Amassing your own collection of art is what I would refer to as the “frosting on the cake” of interior design. There are many levels of involvement when it comes to the decisions that have to be made when acquiring art. Some clients who are art enthusiasts prefer to choose artwork on their own, while others may ask the opinion of their designer. Some design a room around a piece of art, while others acquire art to complete the look of a room.
This weekend, we hit the Armory Show to take a look at the wonderful worlds of modern and contemporary art and to see a sprinkling of what the market has to offer. This is a great venue to see and speak with some of the most important new and established galleries in the U.S. and the world for that matter.

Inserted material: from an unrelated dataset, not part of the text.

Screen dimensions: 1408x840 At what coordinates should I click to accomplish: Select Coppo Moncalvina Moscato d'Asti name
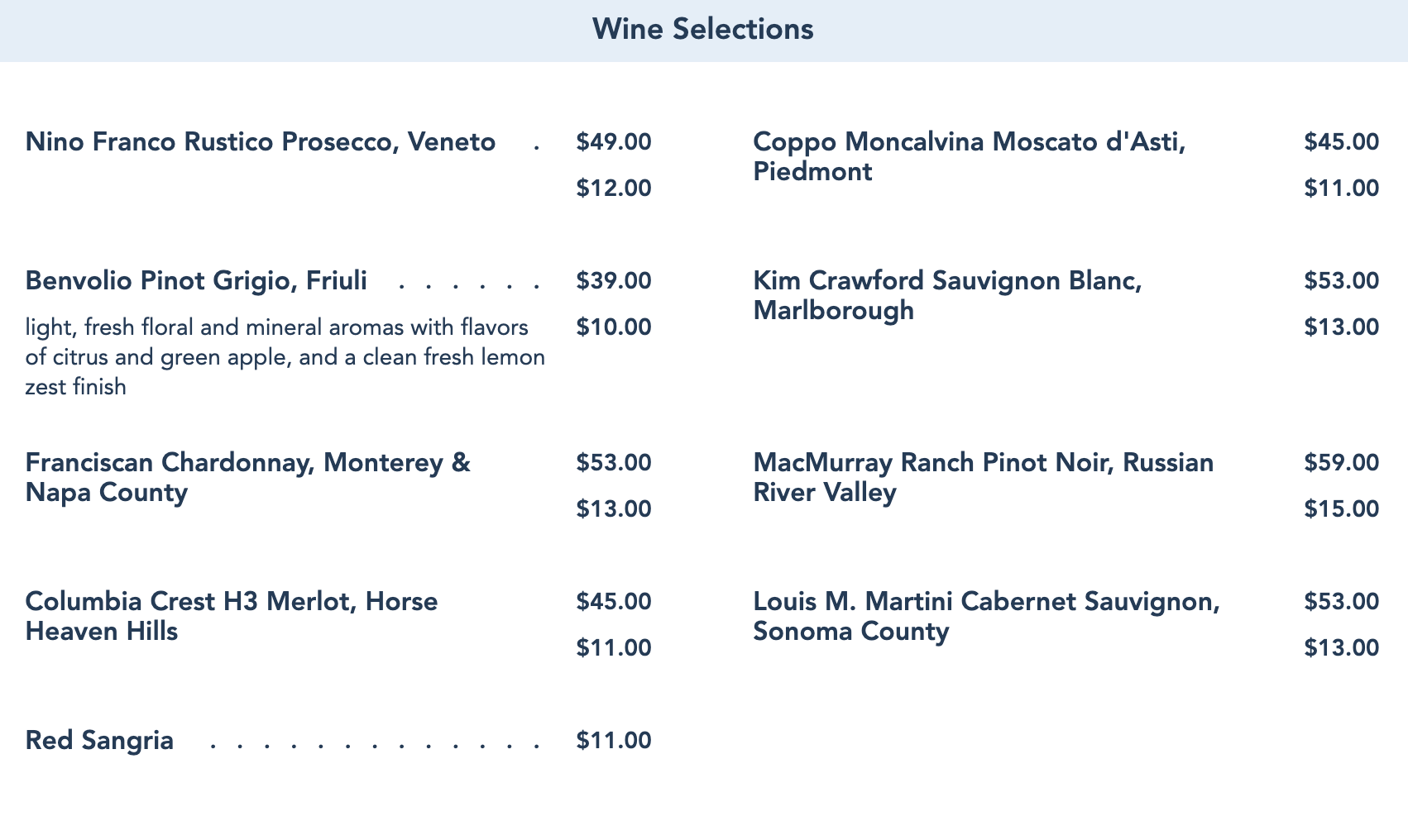coord(970,156)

Below is a glimpse of our careful curation to inspire and pique your interest.
Mathilde by Matthias Bitzer: acrylic on canvas 2016. The use of color and the powerful, contemporary look of Mathilde is absolutely fantastic. This booth, the Marianne Boesky Gallery, was one of my favorites in the show.
Young Man by Hannah van Bart: oil on linen 2014. This is a very powerful image with beautiful use of color and a fascinating expression on the face of the subject.
Lita Albuquerque: “Ultraviolet Acceleration” pigment on panel and white gold leaf on resin. This piece is exceptional with the contrast of the rich color and the metallic detail.
Latifa Echakhch’s Derive 46 and 47 in black and white, oil on canvas 2015. We love the contrasting and composition of lines. As a pair, these pieces make quite an impact.
Anish Kapoor ‘Alice’ Double Circle in stainless steel 2014. We love these wildly sculptural and futuristic pieces that are the artist’s claim to fame. From the Lisson Gallery.
Bernar Venet: “Indeterminate Line” in Rolled Steel 2010. From the Paul Kasmin Gallery. These highly sculptural pieces require a large space to exhibit but make quite an impact.
Douglas Coupland’s work is very interesting because not only is it colorful but he is also known for re-contextualization of contemporary cultural trends such as Facebook and its use of algorithms to identify peoples faces online.
Piece for Peace by Studio Job was made as an exhibition piece for the former president of Belgium. We love this piece because it is one of a kind and incorporates contemporary elements such as the peace sign atop and the gold rocks beneath with a classic shape of cut crystal. From Chamber Gallery in NYC.
Yeesookyung “Translated Vase” 2015. This incredible Korean artist collects broken china and pottery and uses the shards and 24K gold leaf to create sculptural works and vessels in enormous proportions.
Louise Nevelson: Rain Forest Columns 1965-67. This incredible American artist is known for her use of wood as well as her paintings. These columns are extremely sculptural with so much texture and dimension—they bridge the gap between contemporary and tribal elements.
Santiago Calatrava—known for incredible architecture and design, created this beautiful organic sculpture in white Carrara marble in 1999.
Robert Mangold: Irregular Yellow Orange with a Drawn Eclipse #2 Acrylic on canvas 1987. We love this burst of color and the Memphis Moment shape. From Simon Capsitck-Dale Fine Art.
John Graham Untitled (Artist Sweating Blood) 1943. We love this modernist piece framed in an ornate antique frame. The frame is a great design detail, even in your art isn’t quite museum quality. From Allen Stone Projects.
Jean-Michel Basquiat: Untitled acrylic crayon on wood 1981. This incredible piece looks like Popeye on an amazing tramp art style wood.
Charles Green Shaw: Abstract from 1935. We love the blue and grey and the composition of this absolutely chic and timeless piece. From James Reinish Associates
A beautiful gallery wall featuring the works of Josef Albers.
Kelly Reemtsen: Twisted Sister 2015. We love the whimsical and colorfully ironic message of girl power in the works of Kelly Reemtsen. From the David Klein Gallery.
Kelly Reemtsen: Birthday Girl 2015
Kelly Reemtsen: Twisted Sister 2015.